Diet rewards are incentives, such as cash payments, to individuals to maintain good health and wellness by a healthy diet, particularly a diet aimed at reaching a healthy weight. This has been a trend in both the US and the UK.

The Biggest Loser reality TV series increased public awareness of the idea of losing weight for cash and the importance of regular weigh-ins.

== Evidence of effectiveness ==

Several academic studies have concluded that financial incentives are effective for producing weight loss.

The Kevin G. Volpp et al. study found that dieters with incentives were five times more likely to reach their goal. How incentives are delivered appears to play a role in their effectiveness. In a 2016 study, insurance premium adjustments as high as $550 were shown to be ineffective in driving weight loss.

== Organizations and programs ==

=== Direct to consumers ===
Among the current providers of weight loss incentives for consumers are:

- HealthyWage (US): Pays individuals $200 for losing 10% of their weight, and up to $1,000 for reaching a healthy weight. Founded in 2009, based in New York.
- Weigh and Win (Colorado, US): Program that pays Colorado citizens to lose weight. Sponsored by Kaiser Permanente and operated by Incentahealth.
- WeightLossWars (US): Website allows groups and individuals to set up and administer weight loss competitions, including for money. Founded in 2004, based in Texas.
- Dietbet (US): Website that organizes weight loss competitions among friends to lose 8 lbs over 4 weeks. Founded in 2010, based in New York.
- Fatbet.net (US): Website allows individuals to set weight loss goals and arrange bets and competitions with friends.
- Weight Wins (UK): Provides personal incentive plans for individuals that pays them for each pound of weight loss plus a bonus for long-term success. Maximum reward £3,000 on a 24-month plan. Founded in 2008, based in London.
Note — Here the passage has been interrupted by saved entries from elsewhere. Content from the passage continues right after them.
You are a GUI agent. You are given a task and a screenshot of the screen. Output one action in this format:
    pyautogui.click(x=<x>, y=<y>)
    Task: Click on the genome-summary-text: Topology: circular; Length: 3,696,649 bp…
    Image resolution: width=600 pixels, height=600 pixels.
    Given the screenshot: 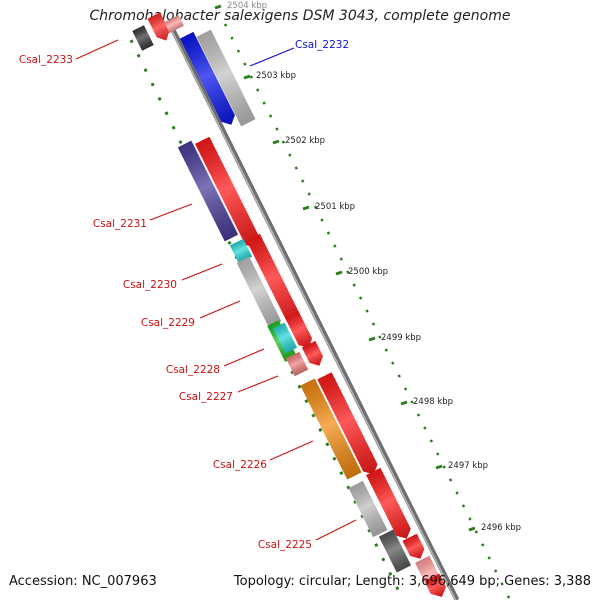 What is the action you would take?
    pyautogui.click(x=412, y=582)
    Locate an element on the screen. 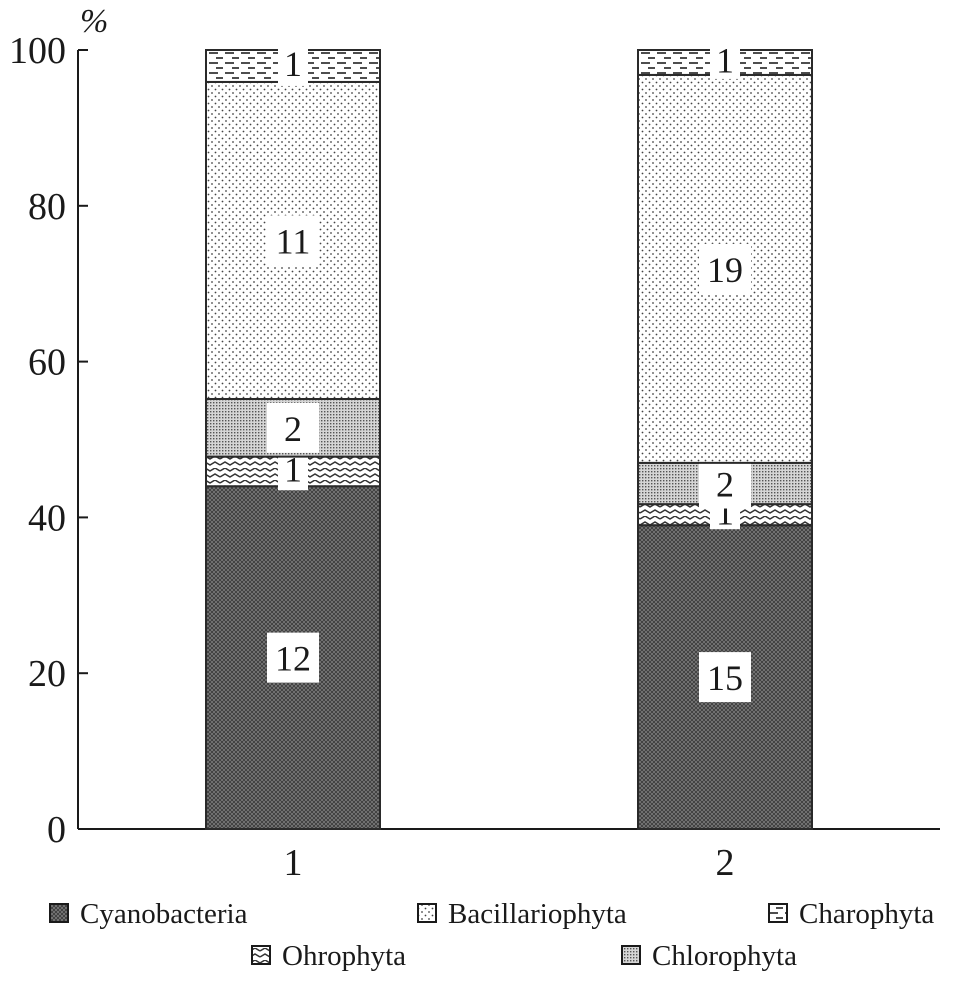 The width and height of the screenshot is (965, 984). segment-label-cyanobacteria: 12 is located at coordinates (293, 659). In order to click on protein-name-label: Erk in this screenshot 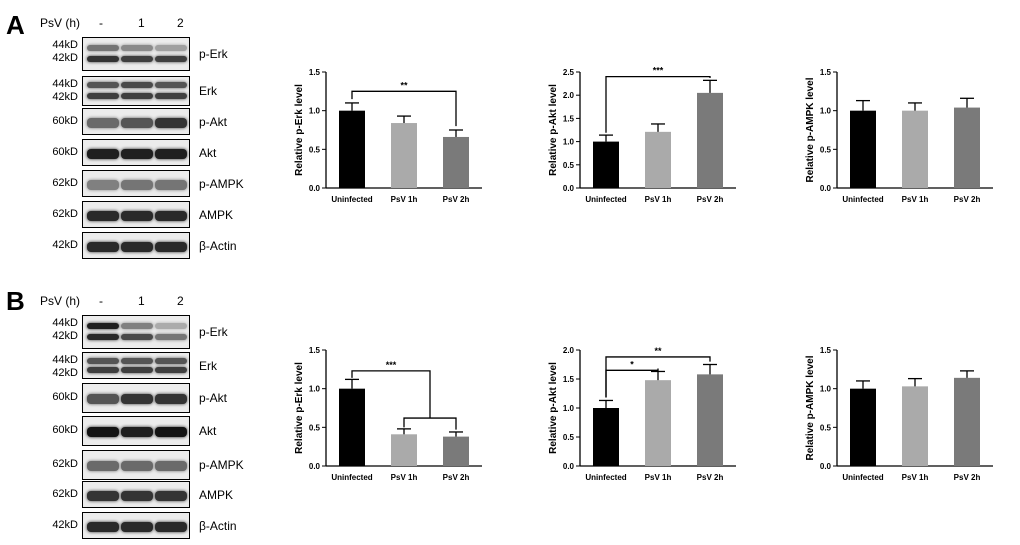, I will do `click(208, 366)`.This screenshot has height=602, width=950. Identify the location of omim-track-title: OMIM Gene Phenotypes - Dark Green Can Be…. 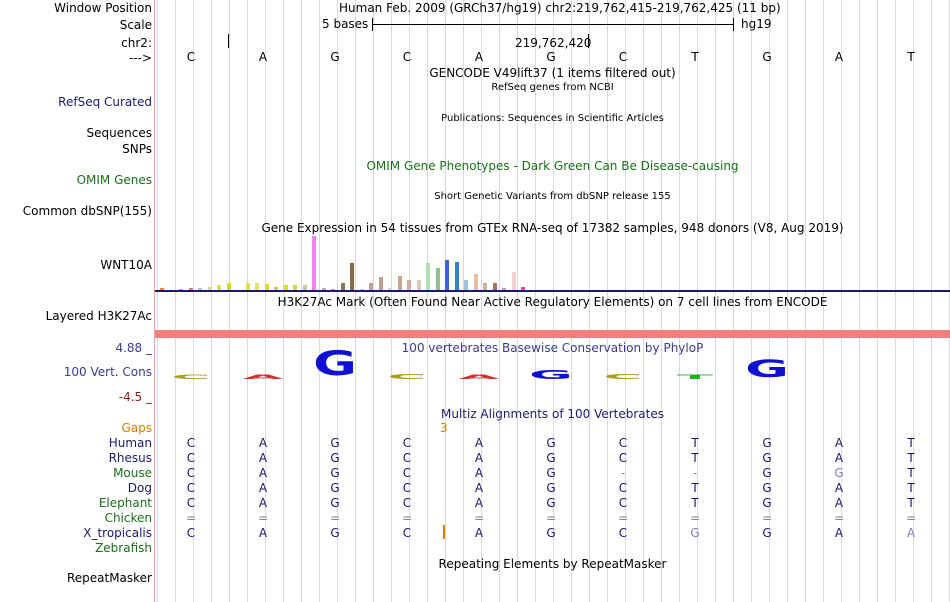
(552, 166).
Providers of health and wellness incentives for consumers, including weight loss, include:

- stickK (US): Website where individuals commit to stopping smoking, losing weight, or other personal resolutions; if they fail, they surrender money to charity. Founded in 2007, based in New York.
- HealthRally (US): Website which permits friends to motivate one another to stop smoking, get in shape, or lose weight by pledging money and gifts. Founded in 2010, based in San Francisco.
- Zamzee (US): An online rewards program for teens who earn credits for physical activity by wearing a personal activity meter. Founded in 2010, based in San Francisco.

=== For employers ===

Providers of weight loss incentive programs to corporate employers include:

- Tangerine Wellness (US): Founded in 2004, based in New Hampshire.
- Incentahealth (US): Founded in 2004, based in Denver, Colorado.
- HealthyWage (US): Runs team weight loss competitions for companies. The team with the highest percentage weight loss wins, and gets $10,000. Founded in 2009, based in New York.
- Weight Wins (UK): Provides personal incentive plans via employers.

Providers of health incentive programs to corporate employers include:

- PruHealth (Vitality program) (UK): Private medical insurer that rewards clients’ employees for healthy behaviour with Vitality points for shopping.
- RedBrick Health (US)
- VAL Health (US): Runs behavioral economics based incentives for employers' existing health and wellness programs.
- Virgin Health Miles (US): Part of the Virgin Group.